--- Request ---
Please return all of the entries below verbatim, reproducing every line without any change.

►

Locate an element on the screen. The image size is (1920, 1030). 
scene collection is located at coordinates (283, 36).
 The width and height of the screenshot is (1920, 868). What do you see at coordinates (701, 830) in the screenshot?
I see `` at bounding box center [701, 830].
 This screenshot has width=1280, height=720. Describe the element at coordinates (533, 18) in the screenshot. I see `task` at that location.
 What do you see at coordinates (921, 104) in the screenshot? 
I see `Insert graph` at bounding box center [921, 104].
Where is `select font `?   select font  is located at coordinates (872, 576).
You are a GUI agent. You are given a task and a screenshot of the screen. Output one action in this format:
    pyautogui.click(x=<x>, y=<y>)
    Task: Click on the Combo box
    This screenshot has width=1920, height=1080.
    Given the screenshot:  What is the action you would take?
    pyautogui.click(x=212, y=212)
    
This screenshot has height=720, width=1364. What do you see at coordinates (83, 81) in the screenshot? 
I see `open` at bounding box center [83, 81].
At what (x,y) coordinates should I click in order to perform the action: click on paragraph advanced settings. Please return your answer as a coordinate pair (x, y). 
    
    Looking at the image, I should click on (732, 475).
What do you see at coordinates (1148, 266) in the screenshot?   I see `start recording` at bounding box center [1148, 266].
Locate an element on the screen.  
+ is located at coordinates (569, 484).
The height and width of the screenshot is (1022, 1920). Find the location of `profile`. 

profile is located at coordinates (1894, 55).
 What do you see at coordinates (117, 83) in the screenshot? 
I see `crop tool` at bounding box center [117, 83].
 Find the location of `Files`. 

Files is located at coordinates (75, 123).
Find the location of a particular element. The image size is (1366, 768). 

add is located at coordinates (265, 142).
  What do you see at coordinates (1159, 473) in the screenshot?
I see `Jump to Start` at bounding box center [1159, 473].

◄

--- Full response ---
Locate an element on the screen. The image size is (1920, 1030). 
scene collection is located at coordinates (283, 36).
 The width and height of the screenshot is (1920, 868). What do you see at coordinates (701, 830) in the screenshot?
I see `` at bounding box center [701, 830].
 This screenshot has width=1280, height=720. Describe the element at coordinates (533, 18) in the screenshot. I see `task` at that location.
 What do you see at coordinates (921, 104) in the screenshot? 
I see `Insert graph` at bounding box center [921, 104].
Where is `select font `?   select font  is located at coordinates (872, 576).
You are a GUI agent. You are given a task and a screenshot of the screen. Output one action in this format:
    pyautogui.click(x=<x>, y=<y>)
    Task: Click on the Combo box
    This screenshot has width=1920, height=1080.
    Given the screenshot:  What is the action you would take?
    pyautogui.click(x=212, y=212)
    
This screenshot has height=720, width=1364. What do you see at coordinates (83, 81) in the screenshot? 
I see `open` at bounding box center [83, 81].
At what (x,y) coordinates should I click in order to perform the action: click on paragraph advanced settings. Please return your answer as a coordinate pair (x, y). 
    
    Looking at the image, I should click on (732, 475).
What do you see at coordinates (1148, 266) in the screenshot?   I see `start recording` at bounding box center [1148, 266].
Locate an element on the screen.  
+ is located at coordinates (569, 484).
The height and width of the screenshot is (1022, 1920). Find the location of `profile`. 

profile is located at coordinates (1894, 55).
 What do you see at coordinates (117, 83) in the screenshot? 
I see `crop tool` at bounding box center [117, 83].
 Find the location of `Files`. 

Files is located at coordinates (75, 123).
Find the location of a particular element. The image size is (1366, 768). 

add is located at coordinates (265, 142).
  What do you see at coordinates (1159, 473) in the screenshot?
I see `Jump to Start` at bounding box center [1159, 473].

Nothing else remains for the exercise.